WORK TO COMPLETE | For the records that follow, restate each one word for word and leave the images behind.

RECORDED DATA |
-- -- --
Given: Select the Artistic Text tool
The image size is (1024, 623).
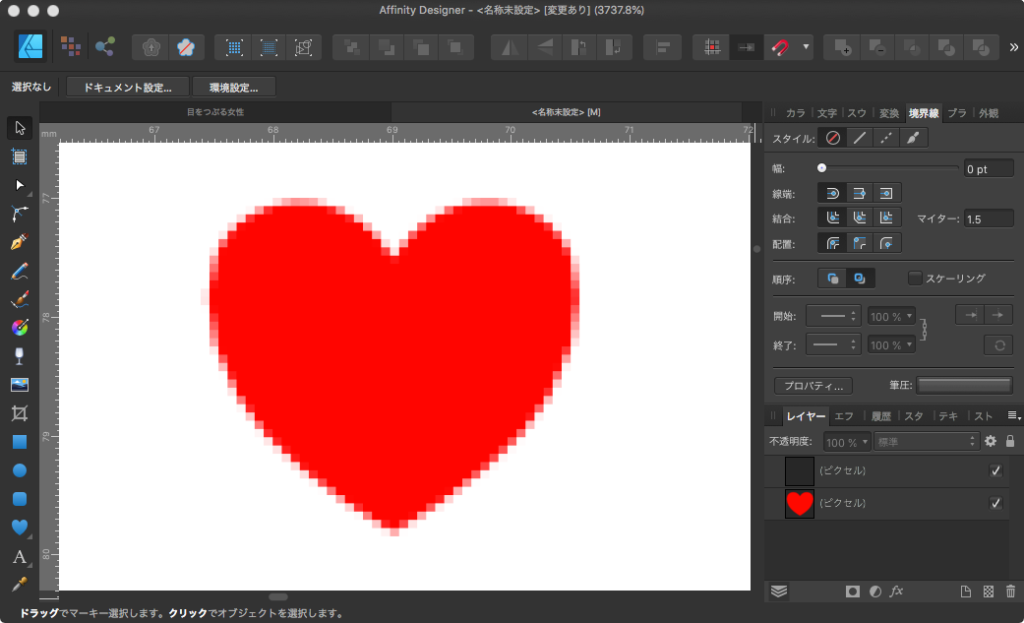Looking at the screenshot, I should (x=19, y=556).
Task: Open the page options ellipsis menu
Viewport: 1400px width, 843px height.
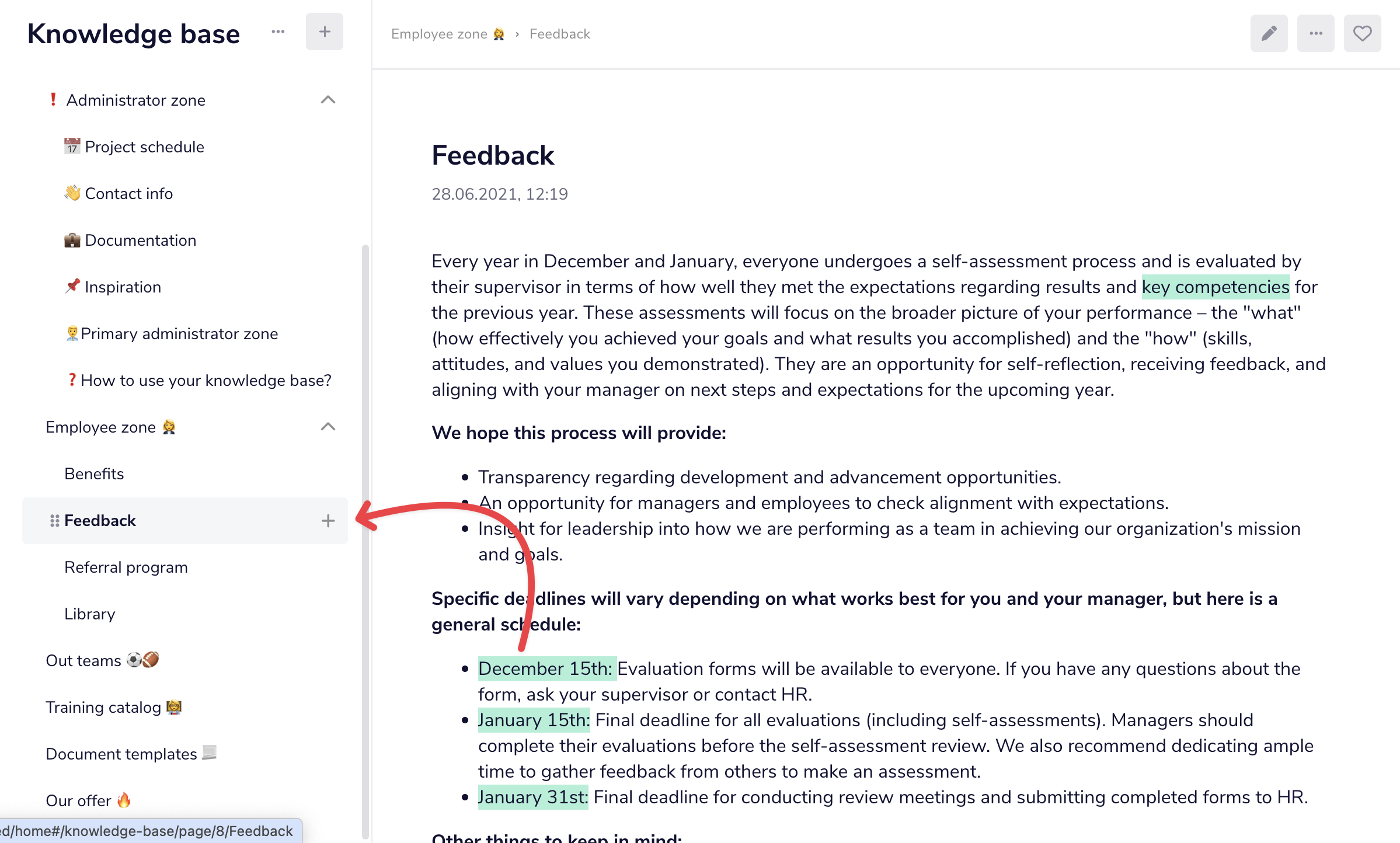Action: pos(1315,33)
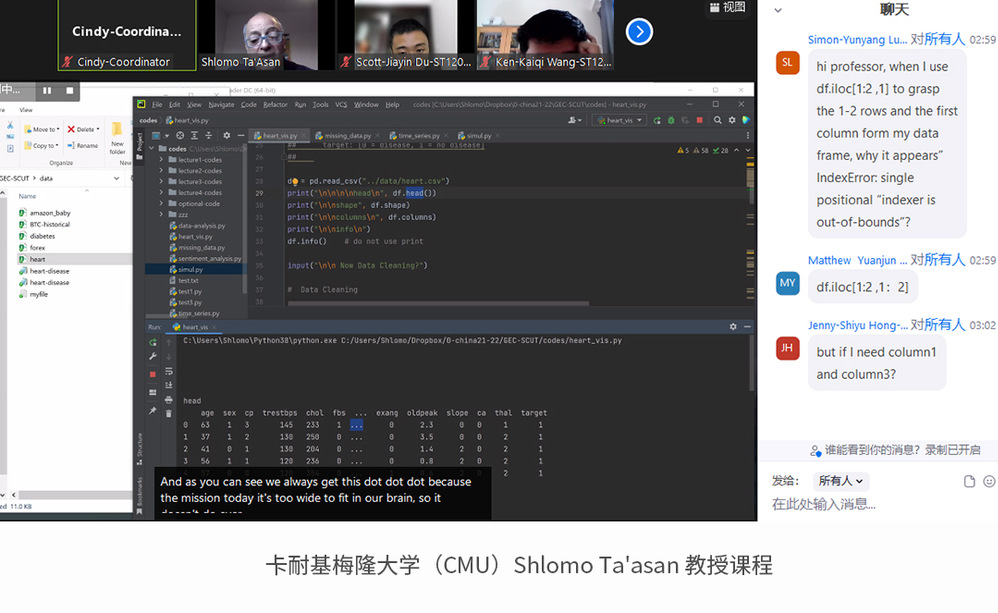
-- -- --
RESULT |
Given: Select the Artistic Text tool
The image size is (1024, 623).
Looking at the screenshot, I should (x=19, y=556).
Task: Open the page options ellipsis menu
Viewport: 1400px width, 843px height.
Action: pos(1315,33)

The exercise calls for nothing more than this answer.